As we talked, we narrowed the answer down to five possibilities. The first was 1901, the year the American presidency was modernized by Theodore Roosevelt. Then, there was 1919, the close of World War I, which saw the creation of the League of Nations and its rejection by the U.S. Senate. The year 1933 constituted a new relationship between the people and their government here in the United States. The year 1991 saw the collapse of the Soviet Union and the end of the "Cold War." The winner that day was the year I just skipped over chronologically, 1945. That was the year FDR died, the year the United Nations was founded in San Fransisco and, most significant of all, it was our use of the atomic bomb over Hiroshima and Nagasaki, Japan which ended World War II. That event affected everyone's potential future for better or worse! The power of atomic energy was beyond most of our imaginations.

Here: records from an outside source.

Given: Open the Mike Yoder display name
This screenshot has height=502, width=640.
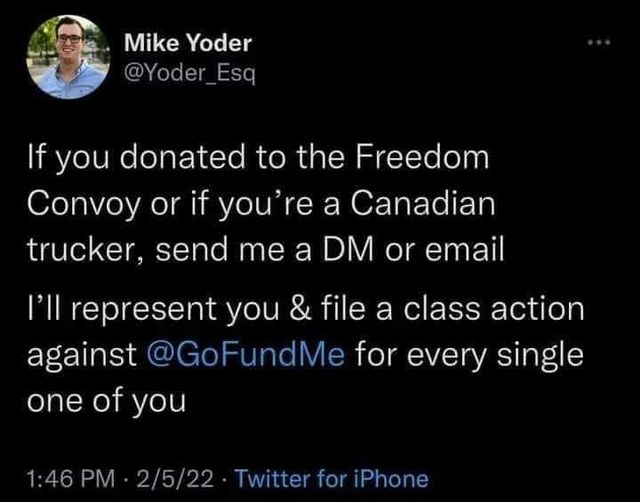Looking at the screenshot, I should click(x=188, y=43).
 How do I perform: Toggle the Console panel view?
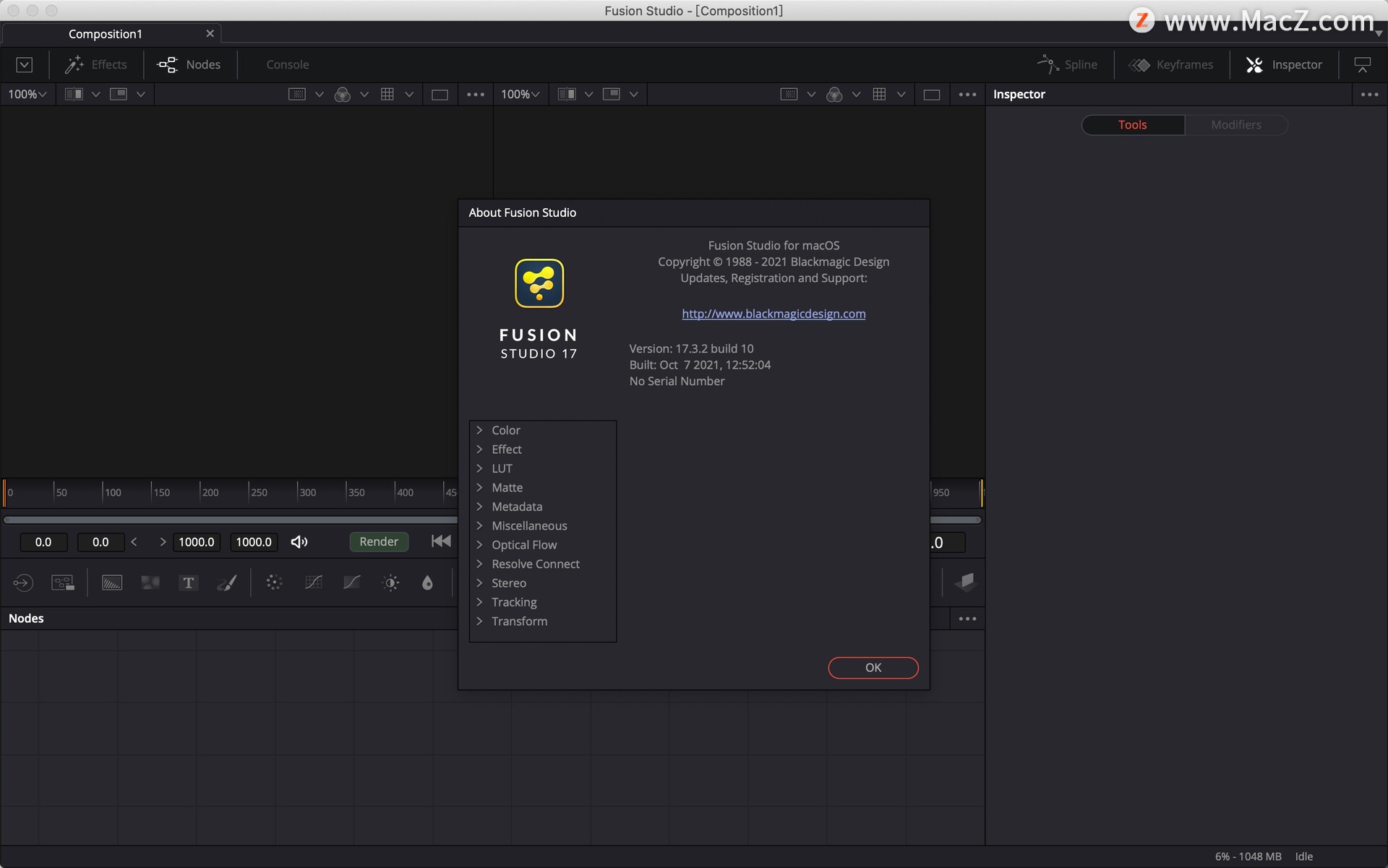coord(287,63)
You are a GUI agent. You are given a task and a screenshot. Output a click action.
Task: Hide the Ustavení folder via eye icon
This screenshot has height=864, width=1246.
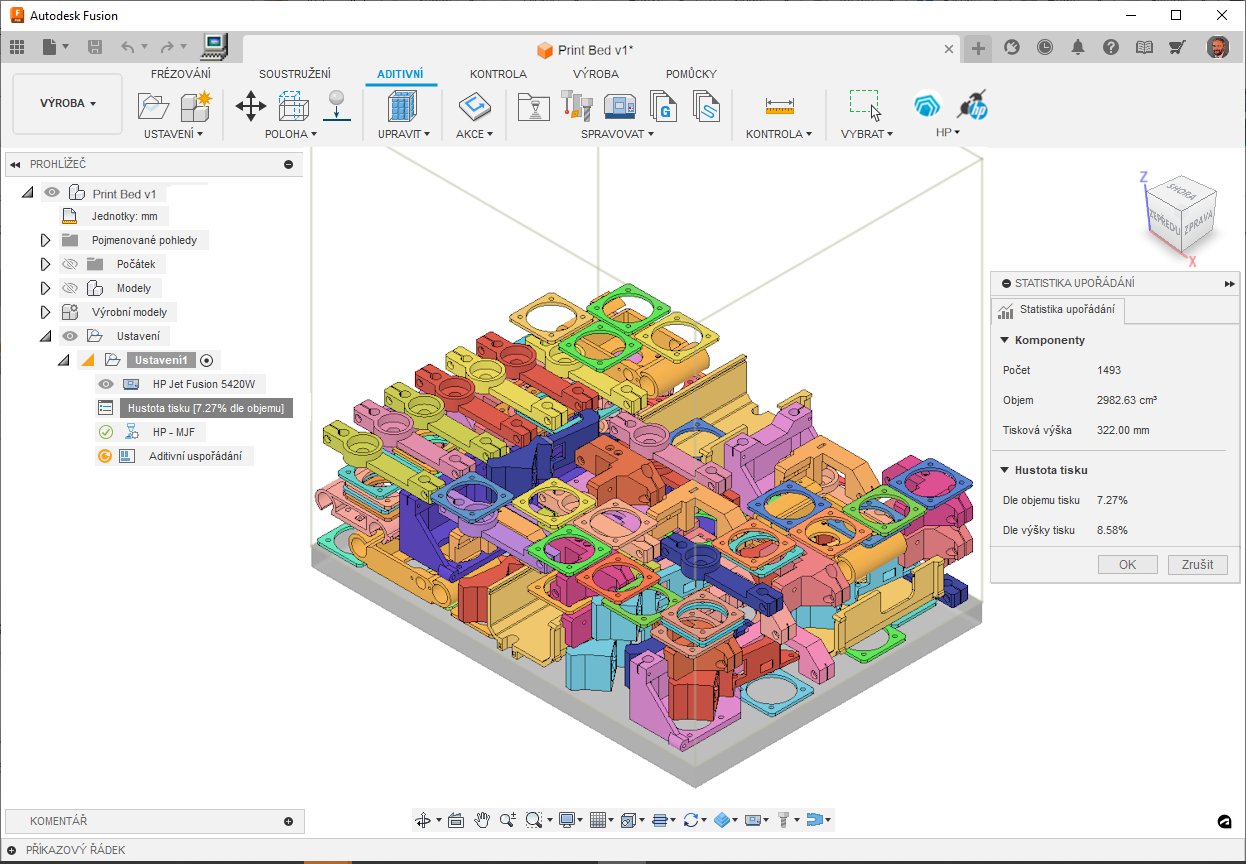(x=69, y=336)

I offer this story not only because it’s a personal experience, but because it emphasizes the events that make the above five years significant. The years that David and I discussed 21 years ago we now say were years containing sea changes.
As for 2020, hopefully, we've been through the worst of times what with Covid-19 and wildfires in California and Hurricane Laura in Texas and Louisiana. However, the big question is whether these events are sea changes. Sea changes, as I understand them, are occurrences which markedly alter peoples values and behaviors despite previous inclinations or habits. One sea change a year is substantial enough to bring about political, economic and even social chaos. Two sea changes in a single year could be overwhelming to the body politic. After all, how many hurricanes around the Atlantic and through the Gulf of Mexico, how many wildfires throughout the west, does it take to demonstrate that climate change is far from a hoax? The same must be asked about the Covid-19 pandemic?
Because life must go on, we'll adjust to these sea changes. After all, the ability to adjust and thus normalize living conditions amounts to the stuff of which people are made!